The impact assessment firm BlueMark launched an integrated software platform to help financial advisors and their clients monitor and report on the impact performance of their fund investments and overall portfolios.
“We believe that the future of investing is impact driven, but for investing with an impact lens to become the new normal, investors need the right tools,” BlueMark’s Christina Leijonhufvud said at a launch event in New York last week. “Our vision is for BlueMark IQ to serve as the engine that allows investors to have access to better insights, driving better decisionmaking and ultimately greater impact, alongside financial returns.”
BlueMark has assessed and verified more than 300 impact funds and fund manager general partners, or GPs; the new platform is aimed at limited partners, or LPs, and other asset allocators, many of whom have been frustrated by fragmented reporting frameworks that make it difficult to monitor and report impact performance as rigorously as they do financial performance.
BlueMark said advisors and investors, including Caprock, Align Impact, GCM Grosvenor, Global Health Investment Corp., Letter One, Surdna Foundation and Tsao Family Office already are using the new platform.
Tsao also committed new investment capital to BlueMark, along with Ford Foundation, S&P Global and Temasek Trust Capital, all of whom participated in BlueMark’s 2023 Series A financing.
Spin out, in, and out again
The core of the BlueMark IQ software was developed by Caprock to streamline its own reporting to clients.

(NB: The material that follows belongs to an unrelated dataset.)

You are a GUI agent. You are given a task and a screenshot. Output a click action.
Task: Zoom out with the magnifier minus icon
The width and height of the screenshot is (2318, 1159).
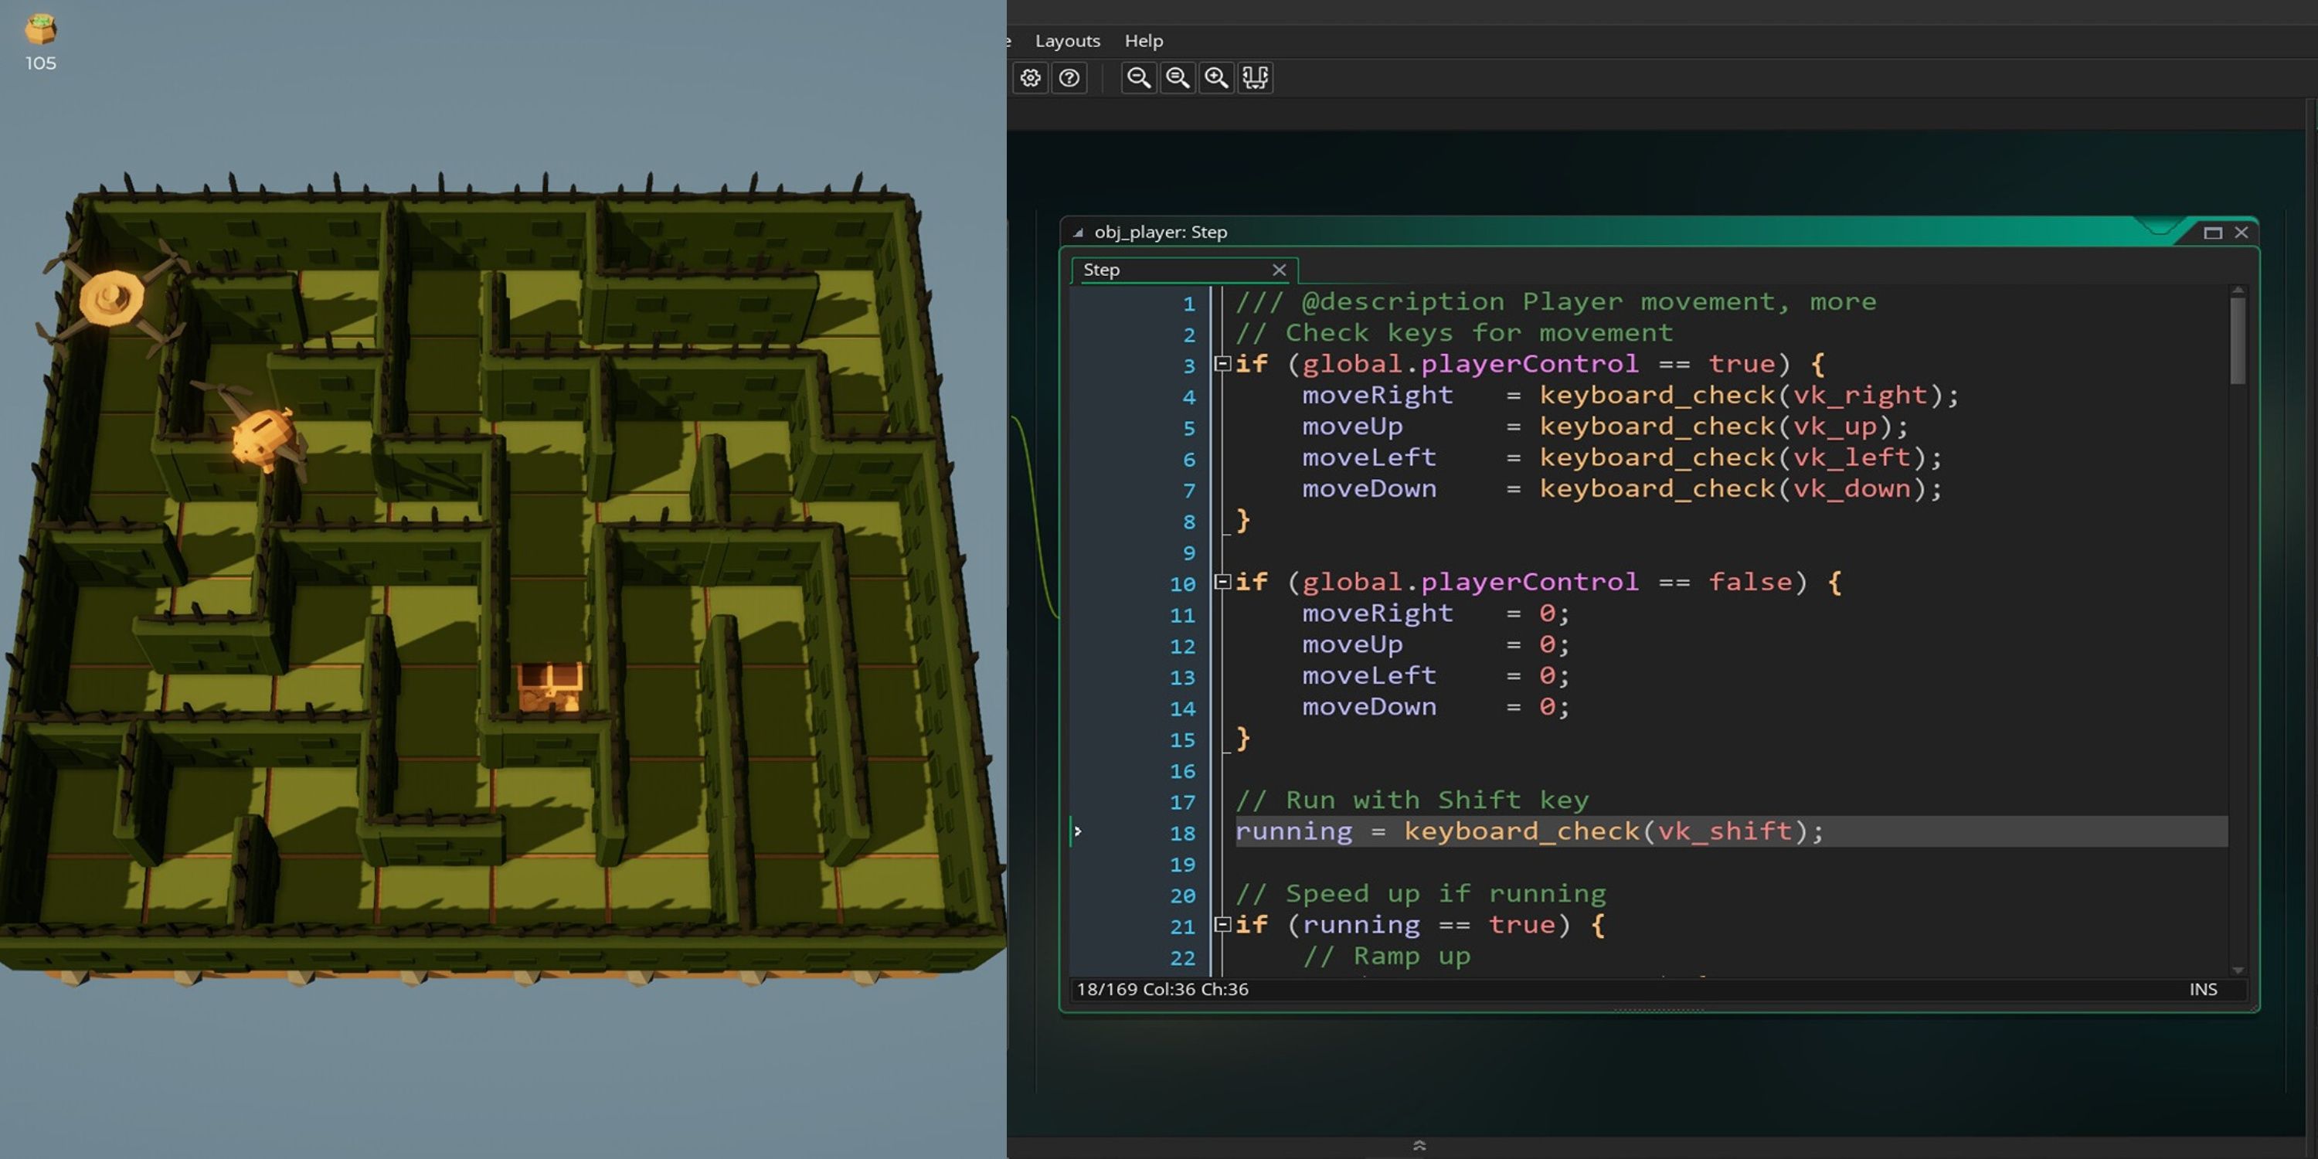pos(1137,78)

To make it available to others, Caprock in 2016 spun it out as iPar, a venture-funded startup.
“That just didn’t work,” Matthew Weatherly-White, a co-founder of Caprock and now CEO of Align Impact, said at the launch event. Caprock reabsorbed the platform before transferring it to BlueMark this year.
“If we as a community adopt it, and we continue to lean into this notion of an independent third party, with verified impact data, that can do audited reporting, and we all agree on it, then suddenly we will no longer be arguing about a taxonomy,” Weatherly-White said. “That’s how we differentiate ourselves as investors – using the same dataset to make different decisions.”